Monday, February 03, 2014

THE SILENCE OF THE NERDS

Someone asked me how much of the game I watched. The only part of it that I saw was Queen Latifah singing America the Beautiful with a bunch of pink-faced teenagers, after which I fled.

No, it wasn't her singing. And yes, it's a sappy song.

It rained yesterday, and consequently there were far better things to do than sit inside watching a foregone conclusion. Denver, as everyone now knows, passed around a bong with some recently legalized green stuff before coming out for the anthem -- a ritual about communing with nature and our great warrior spirit ancestors, or something -- and romped on to total defeat. Which, naturally, I found out from Facebook mere moments ago.
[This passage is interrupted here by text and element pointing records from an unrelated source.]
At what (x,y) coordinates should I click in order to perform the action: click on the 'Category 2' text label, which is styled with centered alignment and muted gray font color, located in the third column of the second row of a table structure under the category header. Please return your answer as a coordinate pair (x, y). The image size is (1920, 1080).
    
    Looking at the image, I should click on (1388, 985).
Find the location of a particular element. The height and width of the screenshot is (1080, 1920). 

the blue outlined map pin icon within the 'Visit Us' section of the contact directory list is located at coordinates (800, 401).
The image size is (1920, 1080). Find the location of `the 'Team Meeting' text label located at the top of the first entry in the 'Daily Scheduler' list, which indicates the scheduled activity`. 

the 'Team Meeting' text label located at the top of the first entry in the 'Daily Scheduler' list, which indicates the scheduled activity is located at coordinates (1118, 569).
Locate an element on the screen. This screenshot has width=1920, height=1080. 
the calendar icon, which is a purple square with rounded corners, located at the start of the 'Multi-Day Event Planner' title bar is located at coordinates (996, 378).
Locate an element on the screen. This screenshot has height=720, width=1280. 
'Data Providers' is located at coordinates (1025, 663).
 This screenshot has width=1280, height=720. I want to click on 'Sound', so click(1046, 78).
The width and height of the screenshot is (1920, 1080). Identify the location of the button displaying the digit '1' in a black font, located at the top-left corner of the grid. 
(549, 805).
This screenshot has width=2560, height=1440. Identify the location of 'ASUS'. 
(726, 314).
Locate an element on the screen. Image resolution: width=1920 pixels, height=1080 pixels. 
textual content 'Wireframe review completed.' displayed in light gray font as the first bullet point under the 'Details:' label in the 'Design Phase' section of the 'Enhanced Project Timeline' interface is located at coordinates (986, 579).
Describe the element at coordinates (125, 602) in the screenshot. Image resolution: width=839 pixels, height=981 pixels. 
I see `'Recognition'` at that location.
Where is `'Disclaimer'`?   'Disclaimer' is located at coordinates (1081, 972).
I've never played football. American football. I've been forced to play soccer, but that was when I was much younger. The one sport which I truly and vividly remember is field-hockey.
Field-hockey is epic.


FIELD HOCKEY

As I understand it, the males from two or three high-school classes are given curved pieces of wood, along with a small wooden ball, and told go get sweaty over at the furthest end of the sportsfields, where they won't bother the girls doing calisthenics in teeshirts and bloomers, who are very closely supervised. Hedged-in, like prisoners.
The boys aren't supervised; it is assumed that they will behave.
As long as they are nowhere near the girls.
They'll be energetic.

So. Forty or more teenage boys and wooden implements.
A big soggy expanse of grass.
Mayhem.


I have avoided team-sports ever since.
Actually, all sports.


Yesterday I got back to San Francisco by late afternoon (tea-time), and had a cup of tea. The apartment was completely empty except for myself, as my apartment mate was spending all weekend with her boyfriend; she didn't return till around ten o'clock.

Around dinner time I took a long walk with a pipe-full of pressed Virginias, then had some more tea, and a cookie.

Not once did I turn on the telly.

I'm not a fan of team-sports. And the whole idea of spending several hours watching a game with a crowd is quite unappealing. Yowling and hooting in concert with others has precisely nothing to offer.

I'm not good with crowds; I interact best one on one.
Cheerful discussions, and sparks of humour.
Occasionally, howling at the moon.




Actually, the howling part is rare. There has been no howling in years.
Tandem howling takes a person with just the right attitude.
One must be selective about one's co-howler.